Forked from: https://github.com/johnsmith0031/alpaca_lora_4bit.git
LLaMA is pretrained using rotary embeddings spanning 2048 tokens. As a result it becomes useless for generation on longer sequences than that.
With quantized weights and memory-efficient attention it's feasible to run inference on much longer sequences, though, even on low-end hardware. This project is to test if a low-rank adapter can make up for LLaMA's lack of training on longer sequences.
Success, I think?
It took about 5 hours to train for 3 epochs on one A100. Total VRAM usage was 75 GB throughout training. Settings:
- Using memory-efficient attention from xformers
- Position embedding table extended to 6144 tokens
- Training data was around 3,200 random items from C4 of at least 6142 tokens in length, truncated to 6142 tokens
- LoRA rank of 32 (not sure how much this matters)
- Base model is LLaMA-13B quantized to 4 bits, group size of 128
To set a baseline, I first trained on shorter sequences (up to 2048 tokens) from the same dataset. The resulting loss ended up around 2.0 in all cases, if not a little higher for very short sequences. Convergence was very quick, taking only a few iterations. I'm assuming this makes sense since the LoRA is essentially just training to become a no-op in this case, as LLaMA is presumably quite well rehearsed on C4 already.
The loss can drop substantially below 2.0, but apparently not with this training data. Lower loss seems to require some level of redundancy in the training examples, like from repeating sequences, or a question paired with an answer that the base model can derive from the question.

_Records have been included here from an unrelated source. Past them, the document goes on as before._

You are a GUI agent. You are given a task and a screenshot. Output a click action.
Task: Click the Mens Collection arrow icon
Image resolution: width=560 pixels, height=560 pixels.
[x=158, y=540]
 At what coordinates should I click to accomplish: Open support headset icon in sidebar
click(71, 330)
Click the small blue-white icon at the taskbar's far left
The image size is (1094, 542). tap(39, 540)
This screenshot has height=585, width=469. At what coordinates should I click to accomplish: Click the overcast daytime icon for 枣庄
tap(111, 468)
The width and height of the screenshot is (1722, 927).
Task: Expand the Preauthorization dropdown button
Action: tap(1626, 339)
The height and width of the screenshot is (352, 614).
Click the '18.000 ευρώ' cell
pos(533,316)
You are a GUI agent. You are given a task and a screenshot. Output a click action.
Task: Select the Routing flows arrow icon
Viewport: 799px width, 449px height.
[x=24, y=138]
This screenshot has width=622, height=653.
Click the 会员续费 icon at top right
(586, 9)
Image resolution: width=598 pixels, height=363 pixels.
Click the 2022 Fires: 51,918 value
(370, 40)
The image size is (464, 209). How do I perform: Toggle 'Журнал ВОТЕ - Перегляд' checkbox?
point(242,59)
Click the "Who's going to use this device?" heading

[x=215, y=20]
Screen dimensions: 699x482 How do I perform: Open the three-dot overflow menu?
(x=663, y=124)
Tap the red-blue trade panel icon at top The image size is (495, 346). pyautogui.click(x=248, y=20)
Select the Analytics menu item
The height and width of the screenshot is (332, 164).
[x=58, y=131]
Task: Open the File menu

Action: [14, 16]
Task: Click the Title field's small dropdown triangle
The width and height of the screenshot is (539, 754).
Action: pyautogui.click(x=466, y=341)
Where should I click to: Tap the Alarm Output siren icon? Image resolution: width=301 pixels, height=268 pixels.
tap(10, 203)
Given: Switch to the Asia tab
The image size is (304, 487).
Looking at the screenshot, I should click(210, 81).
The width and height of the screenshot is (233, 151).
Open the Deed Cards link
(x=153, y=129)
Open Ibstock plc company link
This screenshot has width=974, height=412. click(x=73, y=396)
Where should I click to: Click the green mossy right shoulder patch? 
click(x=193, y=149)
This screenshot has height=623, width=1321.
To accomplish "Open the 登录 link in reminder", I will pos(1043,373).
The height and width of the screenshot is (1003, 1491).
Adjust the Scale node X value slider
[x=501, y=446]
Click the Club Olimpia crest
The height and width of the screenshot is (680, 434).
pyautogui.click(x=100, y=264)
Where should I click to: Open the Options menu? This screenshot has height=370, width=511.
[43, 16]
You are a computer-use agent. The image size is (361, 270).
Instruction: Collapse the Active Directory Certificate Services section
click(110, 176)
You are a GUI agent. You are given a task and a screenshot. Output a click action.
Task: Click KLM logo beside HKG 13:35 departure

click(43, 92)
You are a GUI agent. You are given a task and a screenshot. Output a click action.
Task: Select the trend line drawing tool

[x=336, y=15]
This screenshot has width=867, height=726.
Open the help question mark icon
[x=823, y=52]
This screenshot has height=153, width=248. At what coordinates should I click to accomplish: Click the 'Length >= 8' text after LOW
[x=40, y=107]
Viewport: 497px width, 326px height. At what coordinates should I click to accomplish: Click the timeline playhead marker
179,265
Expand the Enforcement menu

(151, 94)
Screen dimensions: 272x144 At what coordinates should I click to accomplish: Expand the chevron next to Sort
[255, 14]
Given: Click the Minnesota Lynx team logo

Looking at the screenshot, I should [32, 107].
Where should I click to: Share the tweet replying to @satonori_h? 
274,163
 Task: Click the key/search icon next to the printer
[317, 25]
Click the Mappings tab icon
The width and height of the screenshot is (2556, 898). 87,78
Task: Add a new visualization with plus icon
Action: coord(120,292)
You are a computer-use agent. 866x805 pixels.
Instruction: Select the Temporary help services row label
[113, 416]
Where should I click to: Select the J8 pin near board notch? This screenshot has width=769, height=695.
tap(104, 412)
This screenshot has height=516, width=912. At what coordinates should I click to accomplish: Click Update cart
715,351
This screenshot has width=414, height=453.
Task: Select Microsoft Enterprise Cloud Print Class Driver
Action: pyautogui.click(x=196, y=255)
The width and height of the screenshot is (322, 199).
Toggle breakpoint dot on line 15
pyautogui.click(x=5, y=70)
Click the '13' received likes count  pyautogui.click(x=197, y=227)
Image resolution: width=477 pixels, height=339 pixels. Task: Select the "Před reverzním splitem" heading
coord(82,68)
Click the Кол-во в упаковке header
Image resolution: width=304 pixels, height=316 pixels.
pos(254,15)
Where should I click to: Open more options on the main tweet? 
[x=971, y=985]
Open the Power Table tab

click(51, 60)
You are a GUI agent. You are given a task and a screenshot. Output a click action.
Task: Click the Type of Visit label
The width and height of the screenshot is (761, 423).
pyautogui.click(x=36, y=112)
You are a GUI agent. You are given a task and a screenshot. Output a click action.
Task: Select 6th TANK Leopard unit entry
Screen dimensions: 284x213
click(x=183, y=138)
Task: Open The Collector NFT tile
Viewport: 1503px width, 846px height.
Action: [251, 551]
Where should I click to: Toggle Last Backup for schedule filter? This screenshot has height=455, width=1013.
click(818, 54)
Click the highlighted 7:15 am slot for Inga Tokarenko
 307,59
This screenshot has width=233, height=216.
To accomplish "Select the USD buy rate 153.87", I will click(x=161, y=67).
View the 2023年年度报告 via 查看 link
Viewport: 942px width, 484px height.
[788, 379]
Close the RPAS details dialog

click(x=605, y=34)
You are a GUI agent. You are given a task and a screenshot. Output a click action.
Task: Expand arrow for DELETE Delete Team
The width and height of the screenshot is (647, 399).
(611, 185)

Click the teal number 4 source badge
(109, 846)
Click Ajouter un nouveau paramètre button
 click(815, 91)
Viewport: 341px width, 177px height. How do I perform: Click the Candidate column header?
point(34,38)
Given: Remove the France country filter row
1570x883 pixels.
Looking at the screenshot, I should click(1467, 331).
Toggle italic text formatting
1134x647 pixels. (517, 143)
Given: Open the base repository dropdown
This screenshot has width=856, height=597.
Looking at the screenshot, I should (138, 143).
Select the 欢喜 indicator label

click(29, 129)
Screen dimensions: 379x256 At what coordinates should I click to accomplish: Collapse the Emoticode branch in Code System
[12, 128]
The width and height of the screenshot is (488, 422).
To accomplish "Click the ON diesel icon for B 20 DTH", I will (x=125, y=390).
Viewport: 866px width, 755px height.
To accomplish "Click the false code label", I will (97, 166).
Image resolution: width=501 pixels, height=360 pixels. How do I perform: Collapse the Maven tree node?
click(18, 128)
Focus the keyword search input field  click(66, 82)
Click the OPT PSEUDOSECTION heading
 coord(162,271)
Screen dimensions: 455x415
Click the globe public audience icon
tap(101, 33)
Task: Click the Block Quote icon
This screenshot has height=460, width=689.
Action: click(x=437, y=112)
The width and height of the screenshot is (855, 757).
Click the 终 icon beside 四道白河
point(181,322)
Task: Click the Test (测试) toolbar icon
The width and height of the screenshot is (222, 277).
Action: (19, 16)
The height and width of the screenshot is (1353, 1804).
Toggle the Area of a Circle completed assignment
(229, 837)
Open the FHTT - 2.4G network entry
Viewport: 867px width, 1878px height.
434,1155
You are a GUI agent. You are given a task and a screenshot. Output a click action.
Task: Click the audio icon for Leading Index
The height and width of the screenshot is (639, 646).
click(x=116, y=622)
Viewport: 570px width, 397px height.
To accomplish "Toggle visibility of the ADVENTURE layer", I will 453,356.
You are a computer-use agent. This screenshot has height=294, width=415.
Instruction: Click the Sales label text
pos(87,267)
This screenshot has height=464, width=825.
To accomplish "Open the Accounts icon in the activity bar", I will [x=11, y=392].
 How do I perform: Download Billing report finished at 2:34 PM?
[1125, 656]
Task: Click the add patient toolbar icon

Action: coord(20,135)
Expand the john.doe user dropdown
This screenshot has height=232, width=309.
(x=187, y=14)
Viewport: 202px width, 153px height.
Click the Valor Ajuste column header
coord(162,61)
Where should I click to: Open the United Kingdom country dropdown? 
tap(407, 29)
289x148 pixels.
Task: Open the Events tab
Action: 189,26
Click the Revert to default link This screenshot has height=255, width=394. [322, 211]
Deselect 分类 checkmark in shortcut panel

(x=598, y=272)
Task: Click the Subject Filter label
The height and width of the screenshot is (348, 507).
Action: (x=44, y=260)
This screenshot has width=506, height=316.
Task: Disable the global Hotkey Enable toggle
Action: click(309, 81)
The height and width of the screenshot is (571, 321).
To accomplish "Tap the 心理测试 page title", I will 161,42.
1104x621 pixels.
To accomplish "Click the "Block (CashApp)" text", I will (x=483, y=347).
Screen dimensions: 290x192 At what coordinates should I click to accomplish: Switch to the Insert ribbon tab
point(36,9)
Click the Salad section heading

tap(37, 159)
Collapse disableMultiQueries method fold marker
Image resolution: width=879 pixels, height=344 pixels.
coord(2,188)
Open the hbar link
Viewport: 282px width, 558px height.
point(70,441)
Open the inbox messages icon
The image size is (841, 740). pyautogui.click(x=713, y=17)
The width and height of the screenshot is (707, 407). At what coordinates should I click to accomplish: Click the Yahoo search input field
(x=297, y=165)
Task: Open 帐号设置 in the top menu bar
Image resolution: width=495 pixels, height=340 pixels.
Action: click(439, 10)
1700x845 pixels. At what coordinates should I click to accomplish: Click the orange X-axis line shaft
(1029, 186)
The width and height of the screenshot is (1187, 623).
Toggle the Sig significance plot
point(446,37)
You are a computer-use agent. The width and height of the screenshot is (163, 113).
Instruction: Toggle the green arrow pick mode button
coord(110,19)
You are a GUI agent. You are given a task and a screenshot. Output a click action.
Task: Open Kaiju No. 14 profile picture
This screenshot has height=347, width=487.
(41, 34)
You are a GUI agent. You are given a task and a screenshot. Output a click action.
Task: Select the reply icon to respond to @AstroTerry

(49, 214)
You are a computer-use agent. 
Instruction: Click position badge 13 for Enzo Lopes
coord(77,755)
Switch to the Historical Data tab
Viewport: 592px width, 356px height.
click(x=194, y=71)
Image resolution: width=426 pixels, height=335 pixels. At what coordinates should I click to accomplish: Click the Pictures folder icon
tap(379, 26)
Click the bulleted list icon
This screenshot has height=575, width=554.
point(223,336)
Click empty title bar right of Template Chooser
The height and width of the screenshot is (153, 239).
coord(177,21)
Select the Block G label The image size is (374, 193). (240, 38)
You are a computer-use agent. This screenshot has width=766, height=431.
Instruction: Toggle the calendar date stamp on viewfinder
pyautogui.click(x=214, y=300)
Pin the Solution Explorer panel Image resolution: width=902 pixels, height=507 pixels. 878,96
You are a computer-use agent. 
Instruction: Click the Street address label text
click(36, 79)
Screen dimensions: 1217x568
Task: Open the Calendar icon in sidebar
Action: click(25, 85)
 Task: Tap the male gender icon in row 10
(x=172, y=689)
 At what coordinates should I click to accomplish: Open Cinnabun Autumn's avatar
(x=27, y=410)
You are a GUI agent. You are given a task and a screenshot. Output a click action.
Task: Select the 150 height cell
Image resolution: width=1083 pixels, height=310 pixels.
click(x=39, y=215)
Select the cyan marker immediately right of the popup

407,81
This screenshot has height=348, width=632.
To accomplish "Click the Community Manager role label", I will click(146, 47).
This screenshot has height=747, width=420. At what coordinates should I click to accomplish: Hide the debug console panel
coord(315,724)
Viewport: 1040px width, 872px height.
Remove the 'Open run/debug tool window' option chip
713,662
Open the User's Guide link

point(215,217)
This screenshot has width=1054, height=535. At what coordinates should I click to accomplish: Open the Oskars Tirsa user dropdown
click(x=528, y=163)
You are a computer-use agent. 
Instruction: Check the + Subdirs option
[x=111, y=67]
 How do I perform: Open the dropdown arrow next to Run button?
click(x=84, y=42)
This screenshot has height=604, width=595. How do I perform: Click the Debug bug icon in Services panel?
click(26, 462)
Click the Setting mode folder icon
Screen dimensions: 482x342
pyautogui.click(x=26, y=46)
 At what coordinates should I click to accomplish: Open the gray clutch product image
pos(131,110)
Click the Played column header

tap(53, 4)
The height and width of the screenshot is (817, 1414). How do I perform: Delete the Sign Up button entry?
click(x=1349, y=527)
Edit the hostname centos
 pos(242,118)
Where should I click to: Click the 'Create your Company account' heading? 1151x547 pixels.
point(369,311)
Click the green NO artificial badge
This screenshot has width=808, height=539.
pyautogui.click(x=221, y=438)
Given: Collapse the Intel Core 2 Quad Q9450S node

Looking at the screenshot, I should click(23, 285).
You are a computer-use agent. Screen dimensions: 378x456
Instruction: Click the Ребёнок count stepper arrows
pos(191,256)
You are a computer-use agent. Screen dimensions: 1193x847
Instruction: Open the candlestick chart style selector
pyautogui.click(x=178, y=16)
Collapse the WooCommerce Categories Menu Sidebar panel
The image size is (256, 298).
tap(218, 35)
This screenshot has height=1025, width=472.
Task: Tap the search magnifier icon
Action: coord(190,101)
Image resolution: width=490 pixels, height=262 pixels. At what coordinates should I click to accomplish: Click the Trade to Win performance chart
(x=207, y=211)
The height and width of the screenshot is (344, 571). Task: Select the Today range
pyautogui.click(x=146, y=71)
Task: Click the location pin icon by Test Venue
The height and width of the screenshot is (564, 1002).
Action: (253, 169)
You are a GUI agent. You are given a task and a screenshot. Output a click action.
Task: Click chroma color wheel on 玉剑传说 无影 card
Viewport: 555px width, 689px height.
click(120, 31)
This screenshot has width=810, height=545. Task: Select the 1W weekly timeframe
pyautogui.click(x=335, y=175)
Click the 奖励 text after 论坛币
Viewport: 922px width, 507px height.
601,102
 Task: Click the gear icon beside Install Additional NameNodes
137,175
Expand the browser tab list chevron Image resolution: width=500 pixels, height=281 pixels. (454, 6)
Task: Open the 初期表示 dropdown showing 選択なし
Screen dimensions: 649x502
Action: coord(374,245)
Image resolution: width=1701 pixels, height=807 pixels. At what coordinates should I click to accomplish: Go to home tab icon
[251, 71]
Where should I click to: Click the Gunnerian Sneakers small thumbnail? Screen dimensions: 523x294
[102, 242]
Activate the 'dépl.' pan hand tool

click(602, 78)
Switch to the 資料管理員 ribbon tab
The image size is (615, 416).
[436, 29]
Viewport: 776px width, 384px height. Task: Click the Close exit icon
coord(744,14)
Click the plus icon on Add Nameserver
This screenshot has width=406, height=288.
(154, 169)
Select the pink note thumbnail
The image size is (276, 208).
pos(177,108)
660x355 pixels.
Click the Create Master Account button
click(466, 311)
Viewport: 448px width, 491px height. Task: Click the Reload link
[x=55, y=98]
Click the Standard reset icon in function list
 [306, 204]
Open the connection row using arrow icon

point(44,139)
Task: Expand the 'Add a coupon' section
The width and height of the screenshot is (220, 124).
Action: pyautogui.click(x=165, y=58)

With a sequence length of 6144, the adapted model starts on a much higher loss (5.0+), which was expected. It does however converge to about 2.0 after a few hundred iterations, which is encouraging.
This doesn't mean that it's actually performing attention across the whole length of the sequence (need more tests to find out), but at least it isn't hopelessly confused by longer sequences like the base model is.
Generating with the adapted model does produce coherent text, up to 6144 tokens. After that it quickly degenerates, exactly as happens with the base model around the 2048-token mark. So this is a good sign, too.
Inference on the 13B model with a sequence length of 6144 takes a fixed 7.1 GB of VRAM (on top of the base model and LoRA weights).
To achieve this I had to use a modified version of the xformers attention patch for inference, shown in llama_attn_hijack_xformers_modified.py for refence. The code I added is ugly, largely written by GPT-4, and I'm honestly a little surprised it works. But there it is anyway. For reference.
The only change is to pre-allocate tensors for the key/value cache with enough space for the full sequence length, and then to copy new data in-place into the same underlying storage instead of concatenating with every new token.
While it shouldn't make a big difference in theory, I'm pretty sure that the repeated concatenations made for a very unfortunate pattern of memory allocations, causing bad fragmentation and lots of wasted VRAM. Enabling the cache ultimately used up several times the amount of memory actually needed for the cache itself.
The pre-allocated cache needs less copying of tensor data, but on the other hand cache locality is worse, so I'm not sure if it's faster or slower this way. It does use considerably less VRAM though, over the full sequence length.
Had to disable the monkey patch from the last commit before forking from the main repo as it breaks saving the adapter after training.
- Need to test how well the adapted model attends across the whole sequence length. There's not much point if the LoRA is simply learning to ignore tokens outside the range that the base model was trained on.
- Need to experiment with other training data, perhaps something deliberately crafted to encourage long-range attention.
- I'm aiming for this to run on consumer GPUs (up to 24 GB), and even with the improved attention, 6144 tokens still requires a total of 16.7 GB including the model and LoRA. I'd like to go even longer, and ideally I'd want to run long sequences on the quantized 30B model, too. Calls for some more work on the modified attention function.
- Lots of hyperparameters to randomly fiddle with.
- Want to finetune for tasks like summarization, chat, etc., but with longer attention span.